The Exceptions section provides those scenarios in which the use described in the normal cases cannot be achieved. These cases will be covered for the full system test; however, they will not be covered in regression test suites unless life-critical or safety-critical issues are involved.

The number of test cases that are created will depend on the contents of the frequency attribute of each use case. One technique for estimating the appropriate number is to take the number of distinct inputs and the number of equivalence classes for each input type and multiply them to get the maximum number of permutations:

 E1 * E2 * E3 *... * En 

in which Ei is the number of equivalence classes for the ith input. This gives the maximum number of test cases that could be created using this approach.

The number that will actually be created can then be limited either by the importance of the use case or by the amount of resources available. A small pilot effort or historical data can be used to determine the amount of resources required for a typical use case. Given the total number of use cases, an estimate can be made of the total effort that would be required for the full project.
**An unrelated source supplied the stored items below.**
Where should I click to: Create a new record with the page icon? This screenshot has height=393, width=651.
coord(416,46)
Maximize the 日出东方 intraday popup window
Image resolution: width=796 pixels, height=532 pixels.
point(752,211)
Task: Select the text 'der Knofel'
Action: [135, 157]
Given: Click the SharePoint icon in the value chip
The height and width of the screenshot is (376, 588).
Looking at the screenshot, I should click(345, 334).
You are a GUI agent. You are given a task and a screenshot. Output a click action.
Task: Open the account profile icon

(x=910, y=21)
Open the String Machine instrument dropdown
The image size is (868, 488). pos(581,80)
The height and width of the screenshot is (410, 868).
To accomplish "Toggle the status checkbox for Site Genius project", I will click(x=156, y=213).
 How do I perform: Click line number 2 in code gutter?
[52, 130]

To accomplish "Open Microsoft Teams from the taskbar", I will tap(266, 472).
The Expected Results Section of a Test Case

One of the most difficult things about testing complex systems is being able to determine the expected results from a test run. Telecommunication systems, scientific systems such as spacecraft control software, and information systems for multinational corporations are examples of systems for which test data and test results are expensive to construct. For each of the test cases derived from scenarios in the previous section, there must be a description of the results expected from the system during the test.
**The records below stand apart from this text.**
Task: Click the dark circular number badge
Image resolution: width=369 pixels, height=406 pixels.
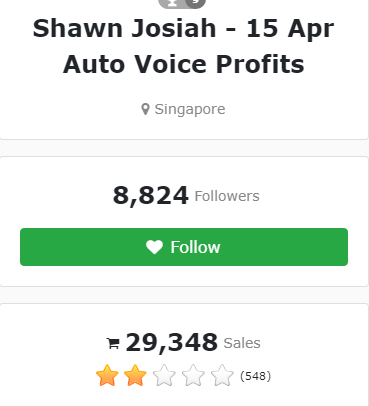Action: (x=196, y=3)
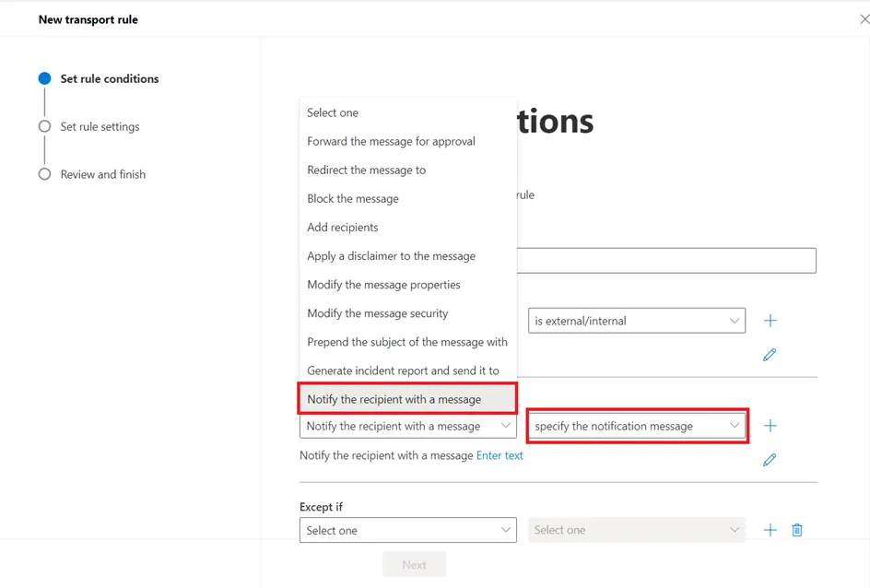Click the Enter text link
Image resolution: width=870 pixels, height=588 pixels.
click(x=500, y=455)
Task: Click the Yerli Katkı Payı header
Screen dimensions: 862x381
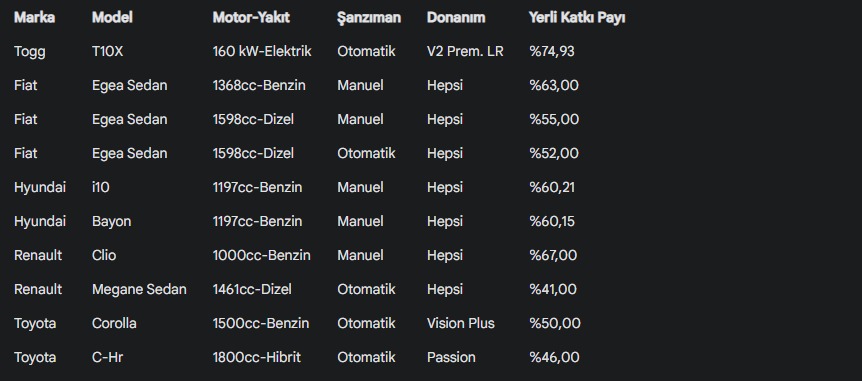Action: pyautogui.click(x=577, y=18)
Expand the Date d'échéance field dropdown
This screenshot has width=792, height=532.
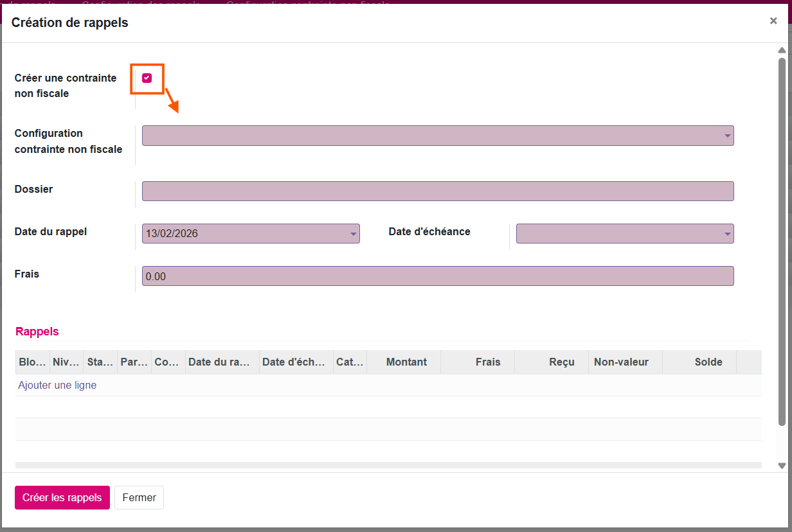click(x=727, y=234)
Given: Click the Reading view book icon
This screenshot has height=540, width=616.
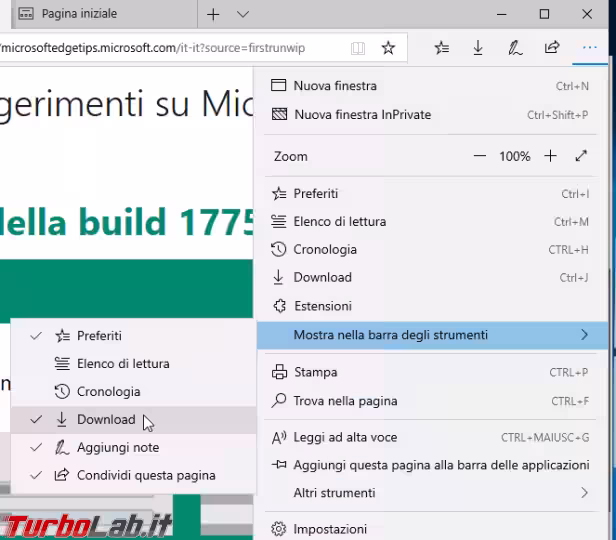Looking at the screenshot, I should [358, 47].
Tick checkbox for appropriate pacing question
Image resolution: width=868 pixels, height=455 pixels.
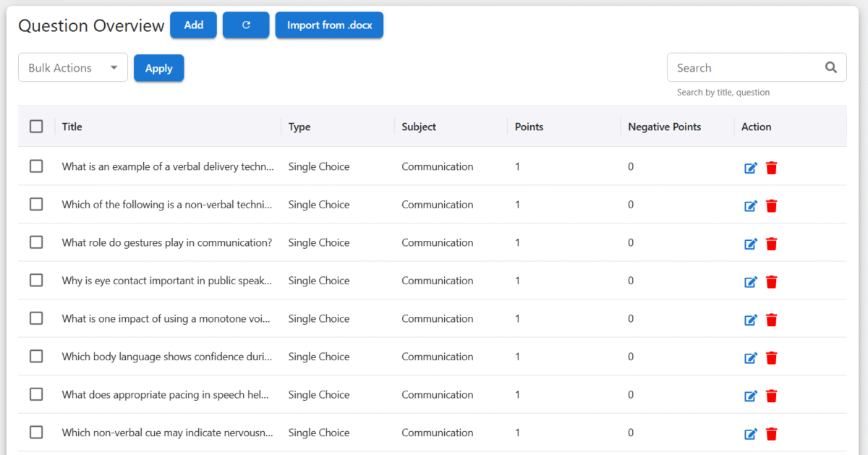(x=36, y=395)
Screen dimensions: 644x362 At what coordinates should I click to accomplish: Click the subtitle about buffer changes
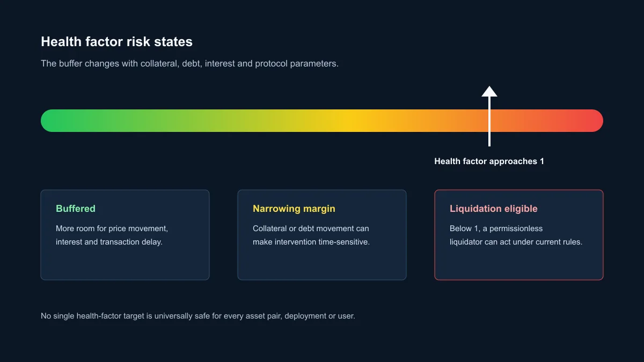coord(189,63)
On a recent project we began to construct scenarios and derive test cases from them. It was only when we were ready to evaluate the test results that it became obvious that the development staff and their management had no idea what the exact system behavior should be for each of the scenarios!

A couple of techniques are useful to reduce the amount of effort required to develop expected results. The first is to construct the results incrementally just as the test cases are constructed incrementally. In this approach the test cases are written to cover some subset of a use of the system, perhaps only the data entry portion. Then, in succeeding cases the scope is broadened to cover the complete use. As the cases are broadened, the test results are extended.
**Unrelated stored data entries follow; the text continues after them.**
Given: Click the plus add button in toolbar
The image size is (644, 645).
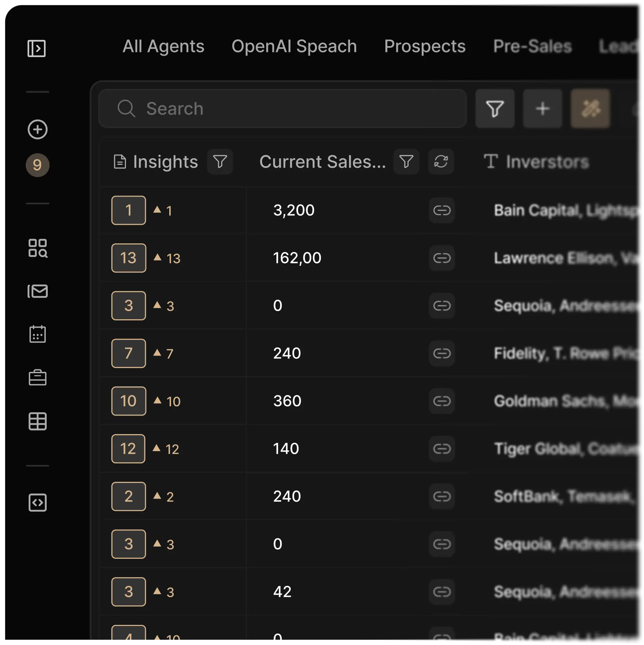Looking at the screenshot, I should coord(542,109).
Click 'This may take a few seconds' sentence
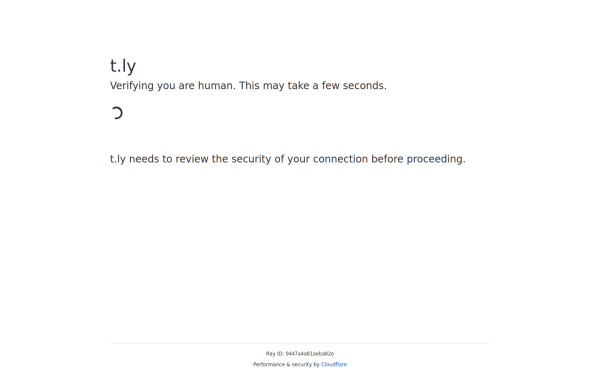 point(313,86)
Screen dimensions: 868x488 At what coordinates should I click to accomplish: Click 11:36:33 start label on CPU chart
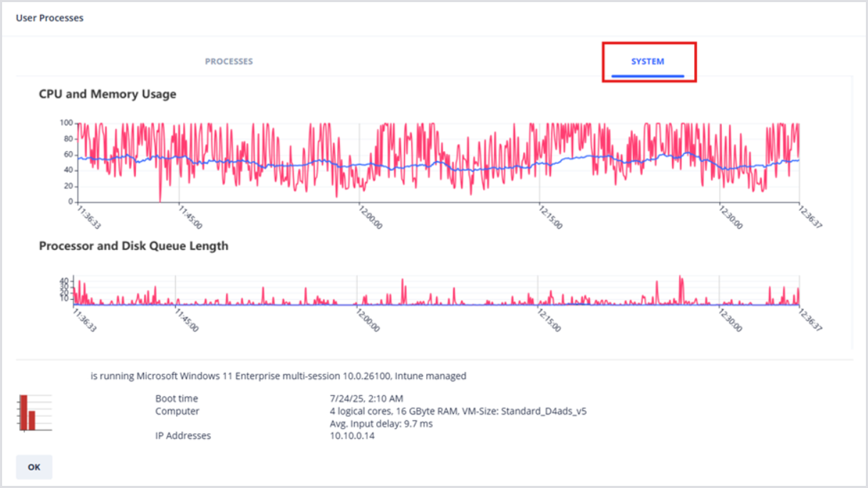pos(88,217)
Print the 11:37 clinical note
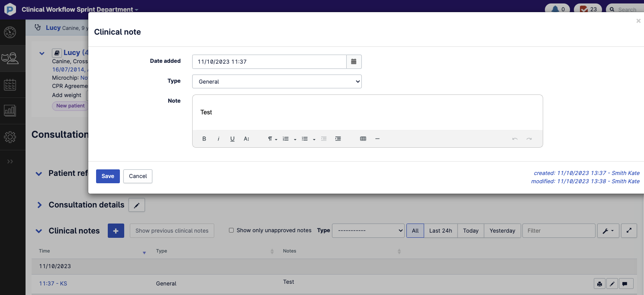The image size is (644, 295). click(x=599, y=284)
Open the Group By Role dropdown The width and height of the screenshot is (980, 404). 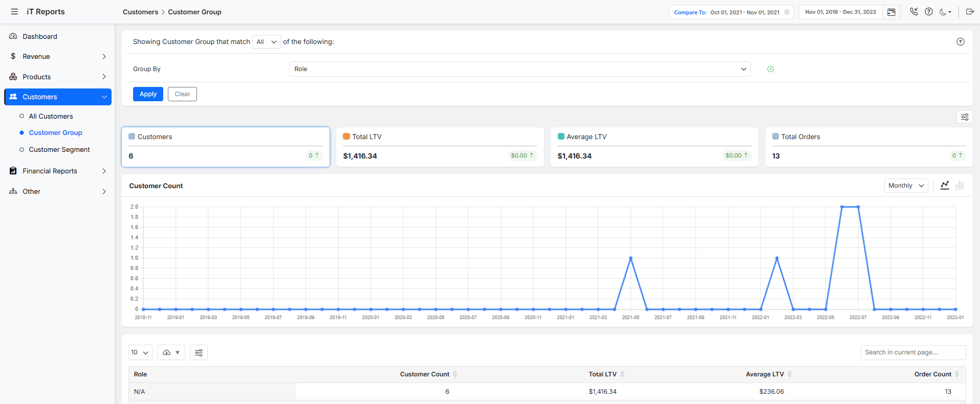pos(519,69)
This can be expanded to include iterative development of test cases. In this mode we begin by writing small test cases and gradually increase in size and complexity until the tests are realistic in terms of the production environment. In a database system, we might begin with a database containing fifty records and gradually increase until we have several thousand. The results expected at each new level must include any interactions that will occur because of the new cases. For example, in a database the presence of one record may inhibit the selection of another record that was selected in the previous test.

The second technique is to develop grand tour test cases in which the result of one test case produces the data that is input to the next test case. In this approach each test moves the test data through an entire life cycle. The resulting state of the database is then used as the input for the next test. This technique is particularly useful for life-cycle testing after low-level testing has found most of the failure-causing defects. By sequencing the test cases properly, the state after a successful execution of test case 1 establishes the database expected as the input to test case 2. The obvious problem with this approach is that a failure of test case 1 leaves the database in an unexpected state and we either cannot run test case 2 or at least must fix the database before we do.

Brickles

In Chapter 4 we began the system-level testing of Brickles by conducting a guided inspection. In preparation for that we prioritized the use cases using the frequency and criticality measures from the use cases. Figure 4.23 shows the results of that analysis. By the time the first increment is ready for code-based testing, we should reexamine this analysis to determine whether there are reasons to change the ratings for individual use cases. We will continue to use the ratings that were computed in Chapter 4.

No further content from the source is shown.